A federal judge in Texas has ruled that American Airlines breached federal law by allowing environmental, social, and other non-financial considerations to influence investment decisions for its employee retirement plan.
US District Judge Reed O’Connor concluded that American Airlines violated its legal duty under the Employee Retirement Income Security Act (ERISA) by failing to prioritise the financial interests of 401(k) plan participants. The airline’s reliance on asset manager BlackRock to integrate ESG factors was deemed inappropriate.
In his ruling, O’Connor criticised what he described as an “incestuous relationship” between American Airlines and BlackRock, stating that their corporate goals disloyally influenced the retirement plan’s administration. O’Connor, an appointee of former Republican President George W. Bush, issued the decision after a four-day non-jury trial in June.
The lawsuit, filed by American Airlines pilot Bryan Spence on behalf of more than 100,000 retirement plan participants, alleged that the company breached its fiduciary duty to act solely in the best interests of its employees. The court will later decide whether participants suffered financial harm and if American Airlines must pay damages.
While Judge O’Connor ruled that the company violated its duty of loyalty, he found that its actions did not breach its duty of prudence because they aligned with industry standards.
American Airlines stated that it is reviewing the decision.
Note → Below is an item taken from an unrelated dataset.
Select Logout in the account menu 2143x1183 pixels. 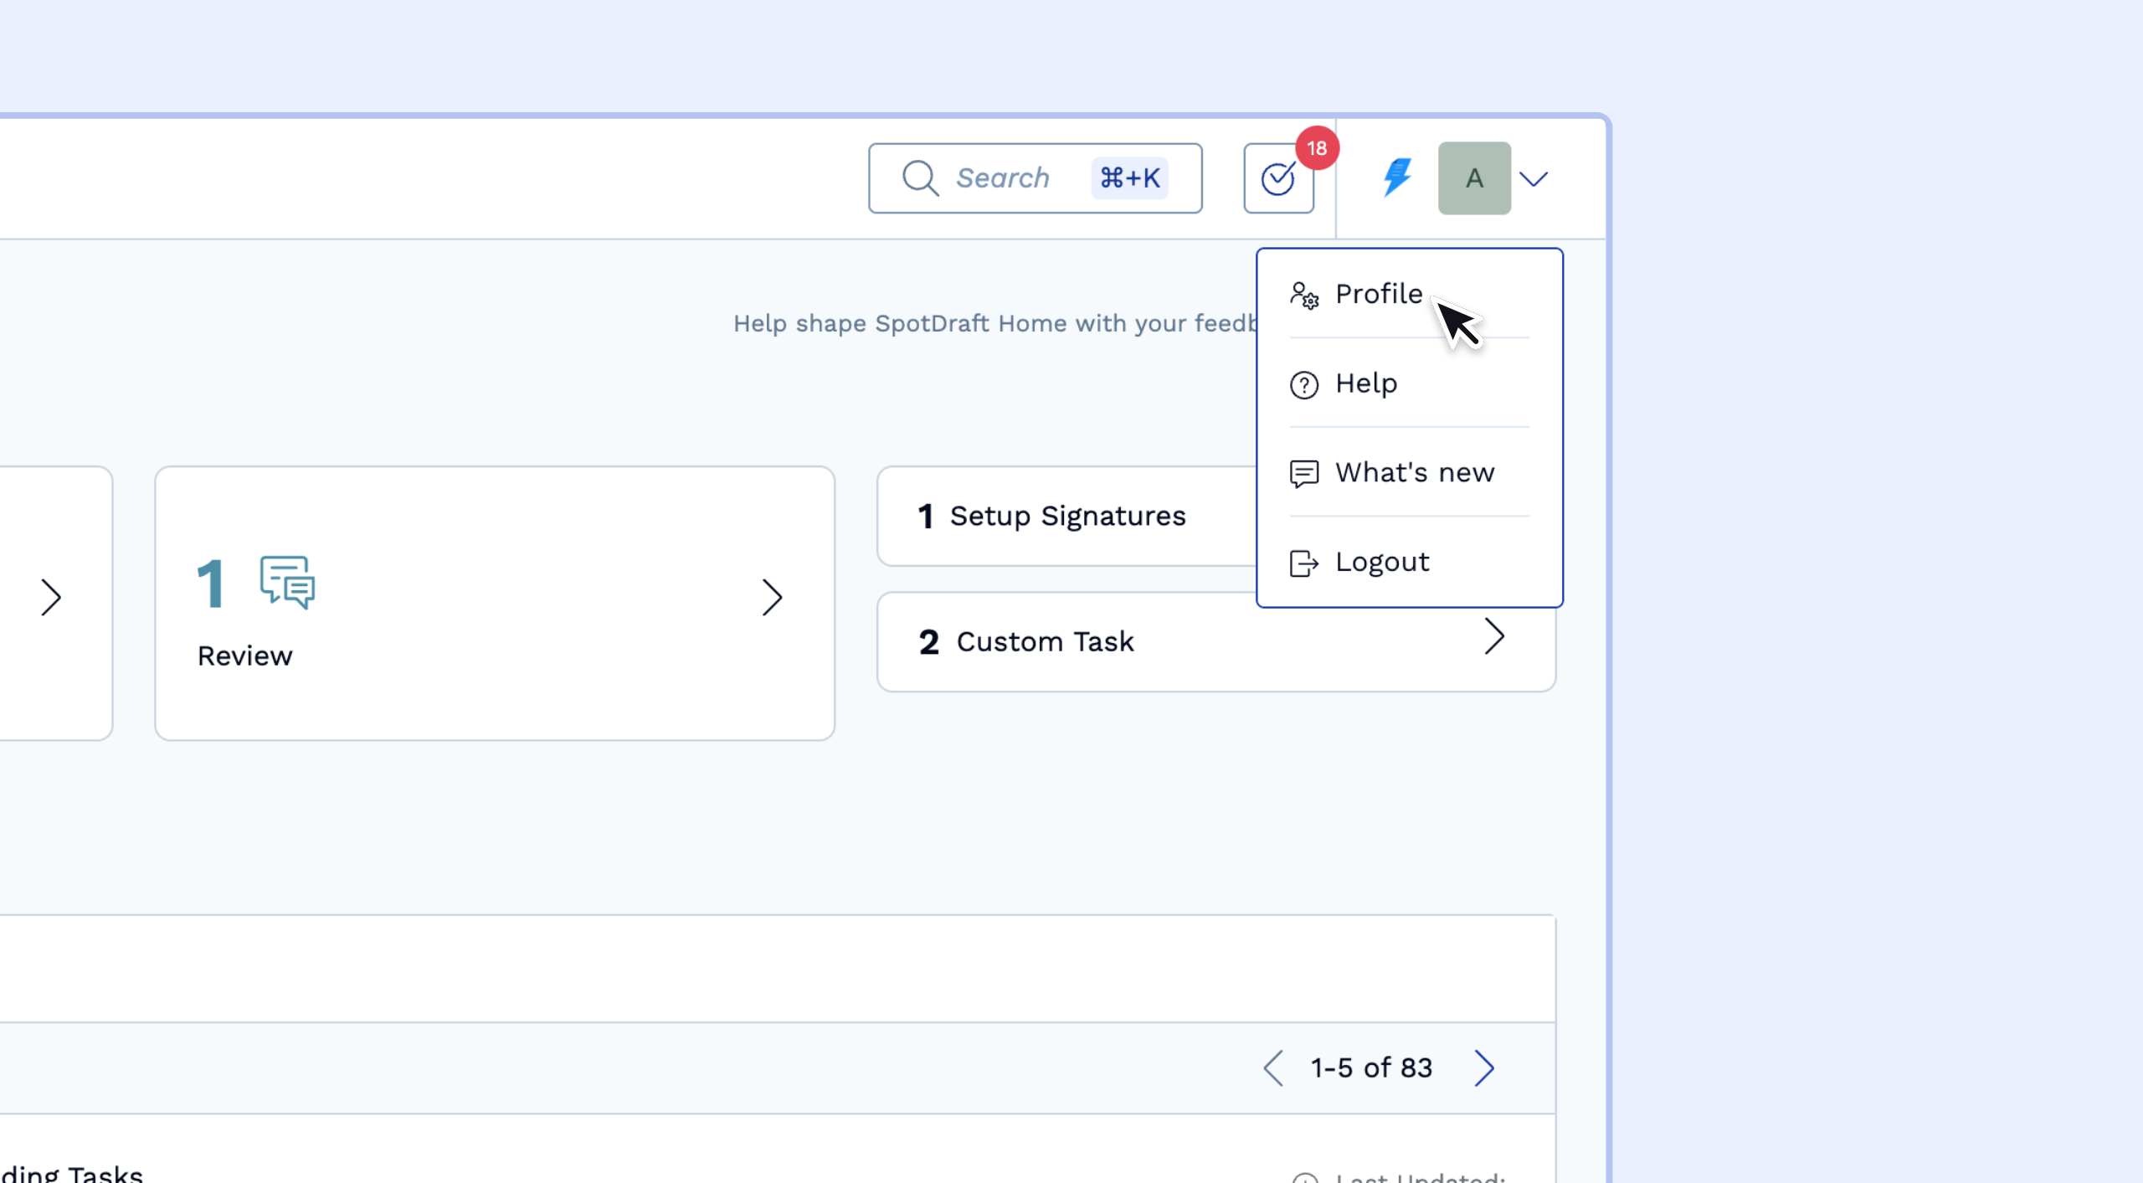[1382, 563]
Lawyers for Spence have not yet commented. BlackRock, which is not a party to the lawsuit, recently announced its exit from an environmentally focused investor coalition amid pressure from Republican politicians.
The ruling comes amid increasing scrutiny of ESG investing. In November, BlackRock and two rival asset managers were sued by 11 Republican-led states, accusing them of using climate activism to reduce coal production and increase energy costs. BlackRock has dismissed these claims as baseless.
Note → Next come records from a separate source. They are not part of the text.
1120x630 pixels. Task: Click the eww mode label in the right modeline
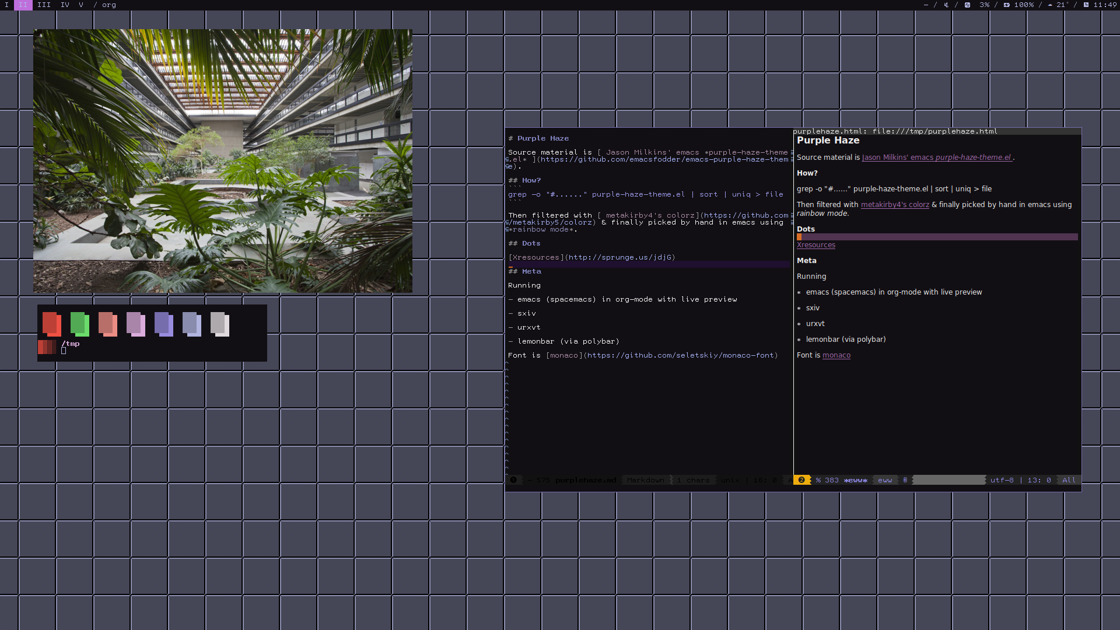click(885, 480)
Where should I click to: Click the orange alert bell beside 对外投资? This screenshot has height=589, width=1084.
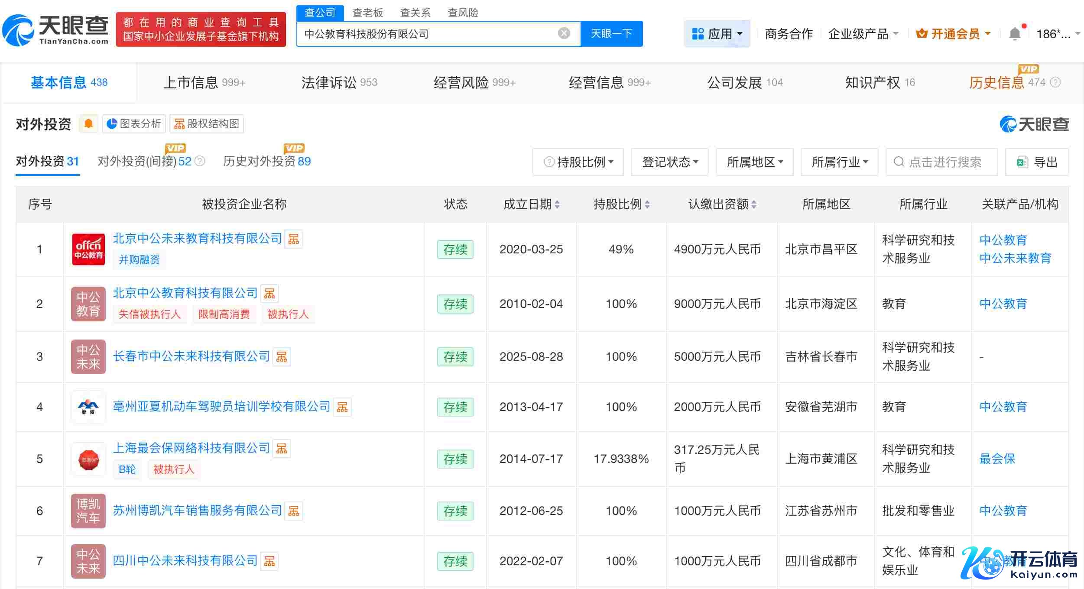pos(88,124)
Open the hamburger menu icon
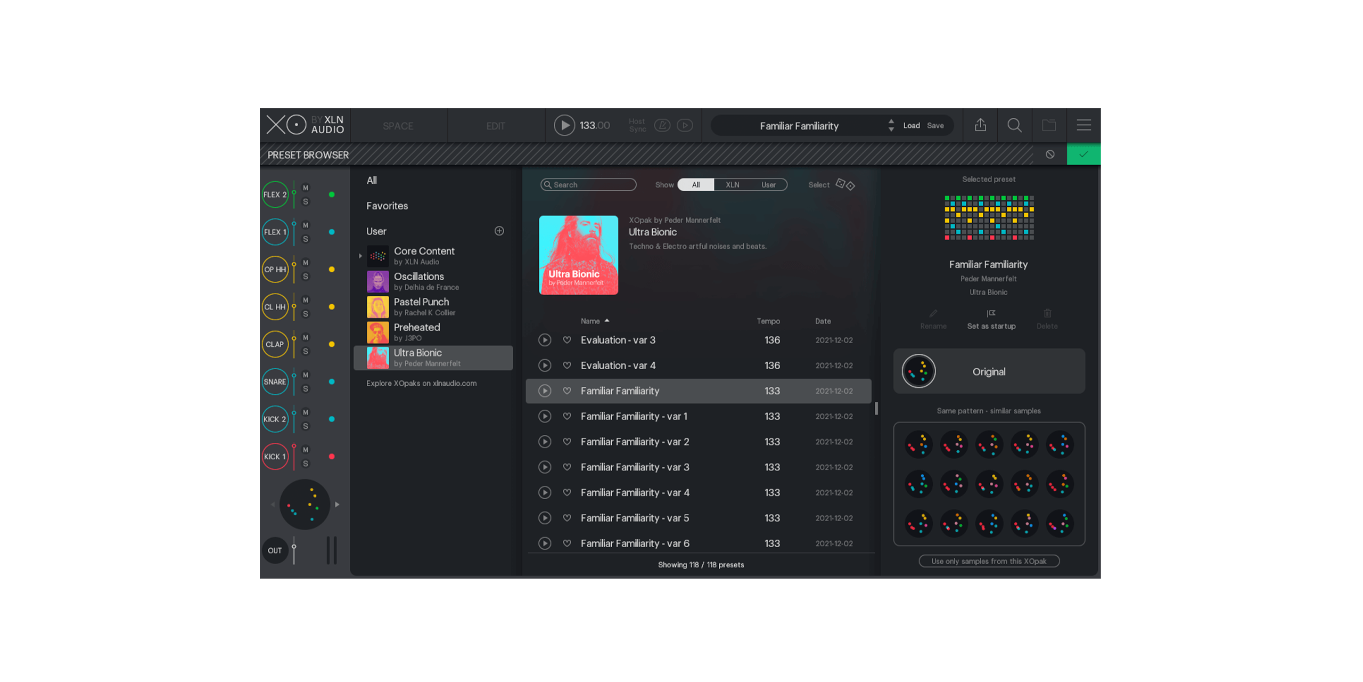The height and width of the screenshot is (682, 1363). tap(1083, 125)
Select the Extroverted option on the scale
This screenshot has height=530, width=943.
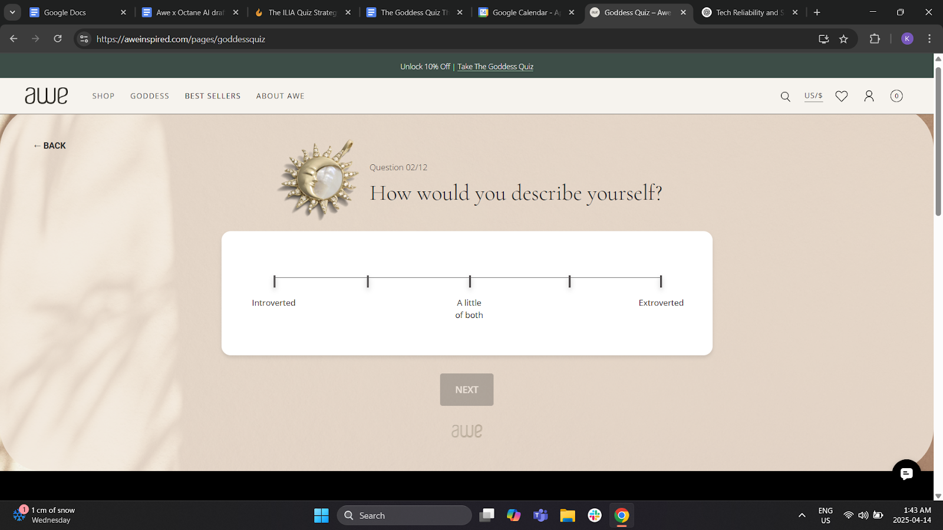pos(660,281)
Additionally, the Biden administration in 2023 adopted a rule allowing 401(k) plans to consider ESG factors as a “tiebreaker” between financially equivalent investment options. This regulation replaced a Trump-era rule barring the use of non-financial factors, but the Biden rule now faces legal challenges from 25 Republican-led states and Liberty Energy, an oil drilling company.
Judge O’Connor is known for rulings favouring conservative challenges on issues such as healthcare, LGBTQ rights, and gun control. His decision against American Airlines underscores the legal complexities of balancing ESG considerations with fiduciary duties in retirement plans.